WHAT YOU WILL DO: A single number is the answer here: how many lines of the entries contain "from"?

SUPPLIED RECORDS:
----------------------------------------
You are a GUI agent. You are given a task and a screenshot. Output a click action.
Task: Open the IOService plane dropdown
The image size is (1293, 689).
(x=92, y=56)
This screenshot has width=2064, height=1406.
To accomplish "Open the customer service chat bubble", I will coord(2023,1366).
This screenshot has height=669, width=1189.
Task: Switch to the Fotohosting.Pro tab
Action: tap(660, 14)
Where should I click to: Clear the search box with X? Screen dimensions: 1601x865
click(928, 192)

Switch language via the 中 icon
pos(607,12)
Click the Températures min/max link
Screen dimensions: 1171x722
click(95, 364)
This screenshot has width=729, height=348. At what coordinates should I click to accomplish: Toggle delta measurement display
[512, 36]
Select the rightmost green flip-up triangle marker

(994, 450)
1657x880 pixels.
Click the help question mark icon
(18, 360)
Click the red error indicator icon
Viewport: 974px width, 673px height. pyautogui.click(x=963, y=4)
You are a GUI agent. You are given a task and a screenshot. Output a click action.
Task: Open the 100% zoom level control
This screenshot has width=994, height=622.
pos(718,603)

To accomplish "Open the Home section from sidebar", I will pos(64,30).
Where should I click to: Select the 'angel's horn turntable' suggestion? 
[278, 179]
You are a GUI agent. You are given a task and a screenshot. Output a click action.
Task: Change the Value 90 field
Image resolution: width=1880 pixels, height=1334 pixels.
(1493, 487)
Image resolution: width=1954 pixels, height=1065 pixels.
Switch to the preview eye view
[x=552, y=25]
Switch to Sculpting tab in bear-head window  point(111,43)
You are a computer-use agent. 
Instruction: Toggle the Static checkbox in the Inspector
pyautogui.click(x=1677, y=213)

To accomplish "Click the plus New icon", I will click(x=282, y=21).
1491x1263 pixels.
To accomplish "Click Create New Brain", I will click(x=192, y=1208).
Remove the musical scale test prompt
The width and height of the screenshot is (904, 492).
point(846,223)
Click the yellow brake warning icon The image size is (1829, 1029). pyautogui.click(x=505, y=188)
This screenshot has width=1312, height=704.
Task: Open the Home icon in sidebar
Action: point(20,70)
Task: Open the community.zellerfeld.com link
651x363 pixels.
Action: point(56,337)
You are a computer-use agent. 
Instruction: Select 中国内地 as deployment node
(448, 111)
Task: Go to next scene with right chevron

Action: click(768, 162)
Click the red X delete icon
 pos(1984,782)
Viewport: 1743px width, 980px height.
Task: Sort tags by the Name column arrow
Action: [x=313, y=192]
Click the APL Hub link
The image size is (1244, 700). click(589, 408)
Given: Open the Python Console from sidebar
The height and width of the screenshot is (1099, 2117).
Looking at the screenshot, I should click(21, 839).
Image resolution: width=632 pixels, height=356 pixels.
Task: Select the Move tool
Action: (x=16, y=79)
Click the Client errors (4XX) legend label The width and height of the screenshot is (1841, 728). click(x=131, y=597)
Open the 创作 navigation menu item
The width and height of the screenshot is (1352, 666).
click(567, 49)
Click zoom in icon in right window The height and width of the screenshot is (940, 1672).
----------------------------------------
WRITTEN SOLUTION: 2